The first picture above shows the entrenched lower Saas Valley tumbling towards the Upper Rhone Valley running right to left in the background. Behind the Rhone lies the wall of the Bernese Oberland. Visp is hidden deep in the Rhone Valley out of view and the picturesque village in the foreground is Stalden, which has huge vertical extension between highest and lowest points. At Brig we caught the express to Milan. Immediately on leaving the station the train plunged into the famous Simplon tunnel, one of numerous passages from northern Europe to Italy. Somewhere in the middle of the tunnel we left Switzerland and entered the EU, though border protection was skimpy. The train then wound down the steep valley to Domodossola pictured below. The third picture looks across Domodossola towards the Swiss border.

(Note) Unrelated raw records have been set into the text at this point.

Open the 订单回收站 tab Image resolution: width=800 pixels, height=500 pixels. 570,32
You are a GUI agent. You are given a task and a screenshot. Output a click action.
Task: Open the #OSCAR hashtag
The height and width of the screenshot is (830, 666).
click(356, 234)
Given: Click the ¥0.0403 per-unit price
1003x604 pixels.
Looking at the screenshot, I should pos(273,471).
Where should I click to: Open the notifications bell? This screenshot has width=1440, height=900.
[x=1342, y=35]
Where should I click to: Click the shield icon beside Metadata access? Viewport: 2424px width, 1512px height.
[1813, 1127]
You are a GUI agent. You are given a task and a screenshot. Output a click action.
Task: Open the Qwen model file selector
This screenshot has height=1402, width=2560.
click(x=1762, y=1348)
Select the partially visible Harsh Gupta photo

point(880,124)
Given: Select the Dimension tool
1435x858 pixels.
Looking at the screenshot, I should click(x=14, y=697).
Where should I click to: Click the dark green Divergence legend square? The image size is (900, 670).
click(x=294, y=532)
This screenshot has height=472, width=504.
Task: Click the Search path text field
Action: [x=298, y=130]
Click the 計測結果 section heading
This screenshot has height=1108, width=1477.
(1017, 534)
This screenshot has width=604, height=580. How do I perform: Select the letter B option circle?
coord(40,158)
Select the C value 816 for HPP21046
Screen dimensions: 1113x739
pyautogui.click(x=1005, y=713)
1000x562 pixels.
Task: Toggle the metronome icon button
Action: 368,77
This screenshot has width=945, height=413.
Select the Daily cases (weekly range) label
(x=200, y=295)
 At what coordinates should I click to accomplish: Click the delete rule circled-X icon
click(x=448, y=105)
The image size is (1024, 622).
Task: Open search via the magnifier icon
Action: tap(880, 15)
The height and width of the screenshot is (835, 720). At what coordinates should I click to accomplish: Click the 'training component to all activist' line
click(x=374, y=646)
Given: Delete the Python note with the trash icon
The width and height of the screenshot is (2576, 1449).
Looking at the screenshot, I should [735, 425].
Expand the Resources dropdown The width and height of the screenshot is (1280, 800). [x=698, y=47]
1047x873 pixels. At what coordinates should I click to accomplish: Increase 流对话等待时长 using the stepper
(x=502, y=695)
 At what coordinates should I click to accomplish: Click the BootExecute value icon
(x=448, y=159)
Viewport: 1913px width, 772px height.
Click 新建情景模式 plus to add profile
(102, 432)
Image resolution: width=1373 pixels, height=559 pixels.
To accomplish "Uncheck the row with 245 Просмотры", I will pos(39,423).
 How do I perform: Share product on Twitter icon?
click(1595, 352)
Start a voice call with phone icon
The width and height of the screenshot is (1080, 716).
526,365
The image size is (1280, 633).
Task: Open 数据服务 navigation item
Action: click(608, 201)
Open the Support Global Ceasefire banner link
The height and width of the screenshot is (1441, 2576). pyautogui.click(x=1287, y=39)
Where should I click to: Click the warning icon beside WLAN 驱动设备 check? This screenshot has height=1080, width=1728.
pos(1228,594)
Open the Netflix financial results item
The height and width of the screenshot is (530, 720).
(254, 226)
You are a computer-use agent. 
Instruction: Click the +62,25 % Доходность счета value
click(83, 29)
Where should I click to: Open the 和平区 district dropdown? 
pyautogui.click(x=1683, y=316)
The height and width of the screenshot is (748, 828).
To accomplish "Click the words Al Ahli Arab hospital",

From Domodossola we caught a neat little mountain train whose coaches had panoramic windows. The line wound steeply upwards through beautiful Italian countryside like that shown in the first two slides below. Have a look at the lush deciduous vegetation backed by snow-capped mountains



Then the line headed down through the Swiss border through scenery like that shown below - past vineyards atop gorges with fast-flowing water. Eventually we reached Locarno - famous for hosting international discussions about the future political landscape of Europe post WW 1.



Then it was on to the city of Lugano, which Phil and I selected to mark the 50th anniversary of our first visit there in 1962! Back then I thought Lugano an exceptional place. And so it was this time around. I'm sure you'll agree that the pictures below show a picturesque, stylish and urbane place draping the shores of Lake Lugano.








The dude on the plinth is, of course, one William Tell. After some energetic sight-seeing, dining and shopping, we headed back the same route - four trains and a bus - well satisfied with our day out!